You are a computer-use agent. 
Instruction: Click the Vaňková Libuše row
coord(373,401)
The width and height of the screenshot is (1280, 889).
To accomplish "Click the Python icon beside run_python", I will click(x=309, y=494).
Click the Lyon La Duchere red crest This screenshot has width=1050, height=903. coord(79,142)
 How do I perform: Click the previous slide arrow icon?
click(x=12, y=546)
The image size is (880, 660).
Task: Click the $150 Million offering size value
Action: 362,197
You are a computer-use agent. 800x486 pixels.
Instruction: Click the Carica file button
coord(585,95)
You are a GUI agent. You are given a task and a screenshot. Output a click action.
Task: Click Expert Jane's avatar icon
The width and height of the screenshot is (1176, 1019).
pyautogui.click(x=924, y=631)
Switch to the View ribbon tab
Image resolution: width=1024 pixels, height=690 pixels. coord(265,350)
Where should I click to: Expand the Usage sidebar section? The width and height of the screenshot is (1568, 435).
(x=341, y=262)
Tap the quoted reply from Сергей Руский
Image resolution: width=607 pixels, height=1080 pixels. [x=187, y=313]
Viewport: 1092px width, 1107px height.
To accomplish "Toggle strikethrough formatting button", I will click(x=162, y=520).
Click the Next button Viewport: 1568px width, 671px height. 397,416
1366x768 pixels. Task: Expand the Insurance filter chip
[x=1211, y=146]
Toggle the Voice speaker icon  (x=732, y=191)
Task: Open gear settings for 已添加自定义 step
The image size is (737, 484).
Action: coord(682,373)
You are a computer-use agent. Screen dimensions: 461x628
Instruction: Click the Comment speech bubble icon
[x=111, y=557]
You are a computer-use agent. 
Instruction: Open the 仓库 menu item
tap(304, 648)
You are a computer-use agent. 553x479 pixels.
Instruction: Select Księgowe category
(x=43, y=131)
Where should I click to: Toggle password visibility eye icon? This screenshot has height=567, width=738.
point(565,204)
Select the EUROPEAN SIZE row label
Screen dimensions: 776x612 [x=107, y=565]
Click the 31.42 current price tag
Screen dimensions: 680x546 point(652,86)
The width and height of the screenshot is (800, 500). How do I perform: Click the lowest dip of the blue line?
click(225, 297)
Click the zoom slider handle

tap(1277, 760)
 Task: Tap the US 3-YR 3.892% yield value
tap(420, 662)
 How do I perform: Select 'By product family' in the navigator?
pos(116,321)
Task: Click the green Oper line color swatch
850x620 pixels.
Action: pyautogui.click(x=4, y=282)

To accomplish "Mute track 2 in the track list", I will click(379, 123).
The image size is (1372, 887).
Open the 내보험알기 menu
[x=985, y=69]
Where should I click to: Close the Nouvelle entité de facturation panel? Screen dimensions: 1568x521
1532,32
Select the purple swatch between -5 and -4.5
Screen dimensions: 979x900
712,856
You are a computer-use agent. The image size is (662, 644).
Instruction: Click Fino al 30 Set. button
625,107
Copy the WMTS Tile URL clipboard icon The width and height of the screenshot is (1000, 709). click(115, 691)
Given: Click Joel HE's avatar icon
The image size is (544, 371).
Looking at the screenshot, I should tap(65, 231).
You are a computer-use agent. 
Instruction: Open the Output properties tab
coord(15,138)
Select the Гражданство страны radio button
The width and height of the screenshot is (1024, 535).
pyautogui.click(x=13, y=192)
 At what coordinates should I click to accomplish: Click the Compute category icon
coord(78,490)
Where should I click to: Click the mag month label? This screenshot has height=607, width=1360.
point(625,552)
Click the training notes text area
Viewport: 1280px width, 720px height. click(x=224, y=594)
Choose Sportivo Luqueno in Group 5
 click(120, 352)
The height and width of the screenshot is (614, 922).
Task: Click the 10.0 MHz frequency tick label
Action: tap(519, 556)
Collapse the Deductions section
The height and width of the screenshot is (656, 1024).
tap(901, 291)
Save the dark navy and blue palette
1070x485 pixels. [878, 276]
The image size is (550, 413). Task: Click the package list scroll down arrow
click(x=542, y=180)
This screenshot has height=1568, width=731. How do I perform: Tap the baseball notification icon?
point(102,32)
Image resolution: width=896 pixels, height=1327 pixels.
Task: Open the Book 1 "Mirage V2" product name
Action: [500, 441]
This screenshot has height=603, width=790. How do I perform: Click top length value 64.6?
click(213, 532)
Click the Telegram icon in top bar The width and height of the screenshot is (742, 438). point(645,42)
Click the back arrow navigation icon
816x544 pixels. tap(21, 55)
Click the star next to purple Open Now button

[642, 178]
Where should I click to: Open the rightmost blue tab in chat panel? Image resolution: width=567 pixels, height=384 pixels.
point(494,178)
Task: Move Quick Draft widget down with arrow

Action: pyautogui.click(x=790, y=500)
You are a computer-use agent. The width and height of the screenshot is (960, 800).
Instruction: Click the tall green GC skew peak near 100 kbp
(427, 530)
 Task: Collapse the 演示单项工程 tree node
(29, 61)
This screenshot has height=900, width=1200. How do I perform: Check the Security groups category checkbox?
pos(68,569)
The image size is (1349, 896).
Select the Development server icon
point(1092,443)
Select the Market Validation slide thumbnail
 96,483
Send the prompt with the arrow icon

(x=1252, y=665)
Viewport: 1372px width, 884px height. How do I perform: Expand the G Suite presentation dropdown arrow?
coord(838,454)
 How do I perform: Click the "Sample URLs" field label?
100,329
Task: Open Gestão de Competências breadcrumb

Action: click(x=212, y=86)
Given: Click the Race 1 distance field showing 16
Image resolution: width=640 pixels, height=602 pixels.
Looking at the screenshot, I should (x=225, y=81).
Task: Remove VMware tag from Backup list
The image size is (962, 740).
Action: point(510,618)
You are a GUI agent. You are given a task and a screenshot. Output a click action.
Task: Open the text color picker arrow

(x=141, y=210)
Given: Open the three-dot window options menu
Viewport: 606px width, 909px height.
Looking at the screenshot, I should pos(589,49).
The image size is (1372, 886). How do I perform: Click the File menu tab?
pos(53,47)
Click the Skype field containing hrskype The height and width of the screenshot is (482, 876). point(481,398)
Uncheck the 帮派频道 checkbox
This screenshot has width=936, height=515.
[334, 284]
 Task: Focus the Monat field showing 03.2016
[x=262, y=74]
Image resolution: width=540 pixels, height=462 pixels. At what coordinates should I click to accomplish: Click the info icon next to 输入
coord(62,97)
────
The problem: What is needed is every line of the records that contains the word "computer".

Solution:
You are a computer-use agent. 
You are a computer-use agent. 800x486 pixels.
You are a computer-use agent. Screen dimensions: 461x628
You are a computer-use agent. 
You are a computer-use agent. 553x479 pixels.
You are a computer-use agent. The image size is (662, 644).
You are a computer-use agent. 
You are a computer-use agent. The width and height of the screenshot is (960, 800).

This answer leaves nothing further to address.